We have a 22-year old MotoGP Champion about whom Dolce &Gabbana tweeted to inform the fashion world he was wearing one of their suits at the FIM awards ceremony, a 23-year old Moto2 champ who just beat his 21-year old team mate to the title, and a 17-year old rookie Moto3 winner with startling maturity and terrifying potential. He may just be the best of them. It’s happening in Superbike too. Toprak Razgatlioglu, who at 25 seems positively elderly, ended the long reign of 34-year old Jonathan Rea and made a few team managers reflect on why they’d spent so many years expecting him to succumb to anyone from a field he’d been thrashing for seven years. For reference, Marc Marquez won his first title at 21 and is now 28. Looking for success for the over-30s? You have to go to World Supersport where 30-year old Dominque Aegetter cleaned up after being spat out of the Grand Prix paddock. Mind you, that Gonzalez kid (19) who finished third looks useful.

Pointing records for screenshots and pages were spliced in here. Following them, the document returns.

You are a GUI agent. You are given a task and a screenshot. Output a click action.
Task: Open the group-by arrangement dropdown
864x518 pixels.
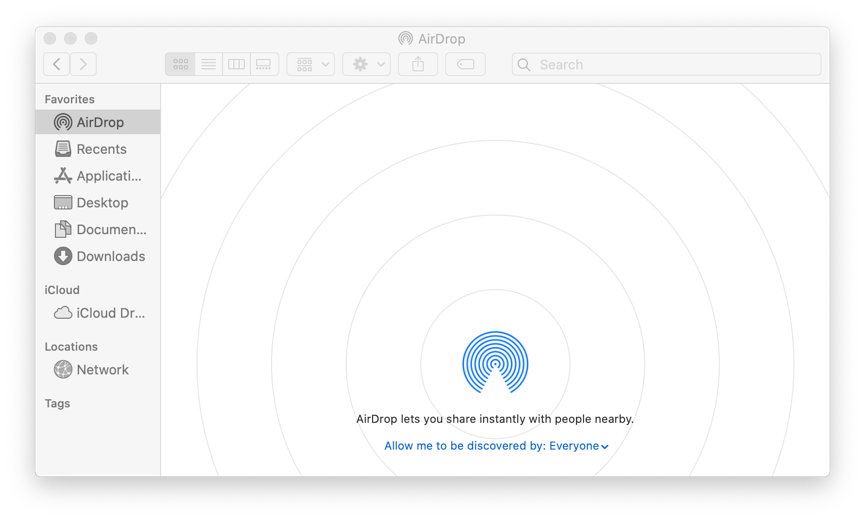[311, 64]
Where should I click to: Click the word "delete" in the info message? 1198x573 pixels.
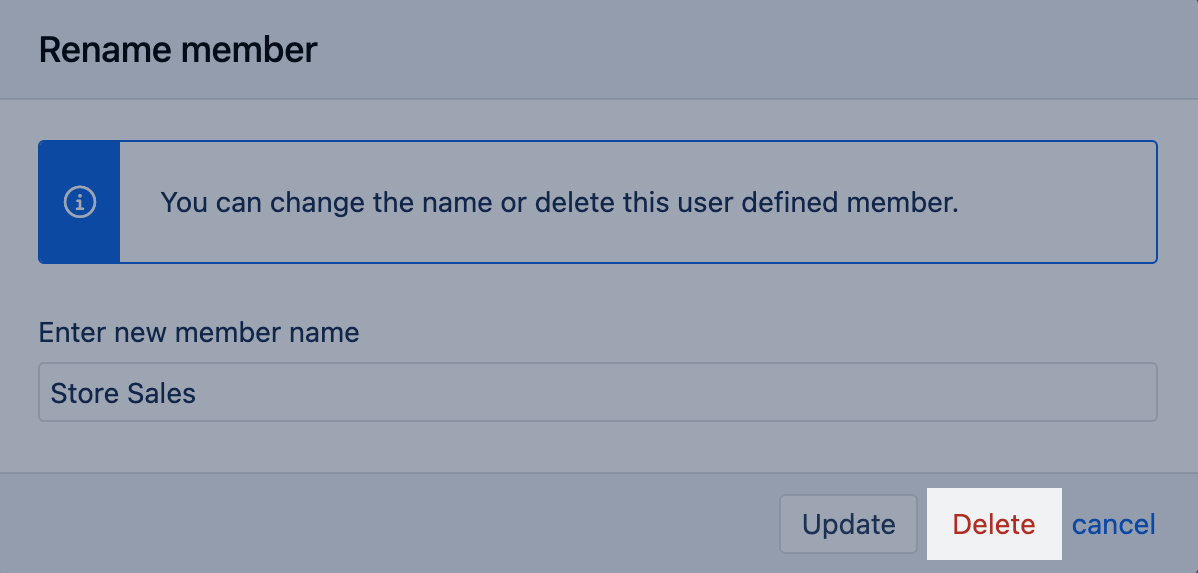click(x=576, y=203)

None of this means that a rider has to win races in his first year. Neither Remy Gardner or Fabio Quatararo had easy starts in the MotoGP paddock, as Casey Stoner recently pointed out. And he’d know. Sometimes, he said, it takes a rider/bike/team combination that clicks to extract the potential. A lot of people, me included, weren’t sure about Casey in the beginning. It was after Mick Doohan told me anyone could see Casey could go all the way. Mick is very high up on my list of people not to argue with. As soon as I saw Casey on a MotoGP bike I and everyone else knew what was going to happen. Some riders just need all that power; Remy’s dad was telling anyone who’d listen that his kid was really a big-bike rider while the lad was in Moto3. Casey said he’d really didn’t know what Remy’s talent level was until he went to work for Aki Ajo’s team. Yamaha clearly believed Fabio had the Right Stuff and put their money on him. The first racer interview I ever did was with Raymond Roche about 40 years ago. He told me – forcibly – that motorcycle racing was a team sport. Raymond is also very high up that list I mentioned earlier.

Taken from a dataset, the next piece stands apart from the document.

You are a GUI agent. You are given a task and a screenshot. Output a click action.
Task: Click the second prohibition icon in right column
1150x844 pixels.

So it’s not a matter of the new wave taking over, they already have. Much was, rightfully, made of Valentino Rossi’s retirement but the racing truth is that he left a few years ago when the spec software arrived. The paddock will of course feel different without him, but the racing won’t. And there is the omnipresent VR-46 Academy to remind anyone with a fallible memory. We must also contemplate the possibility of Marc Marquez not returning. He has effectively been absent for two seasons, and such is the brutal nature of motorcycle sport – any sport in fact – that less than half that time out of competition renders you invisible. Let us pray for a second coming.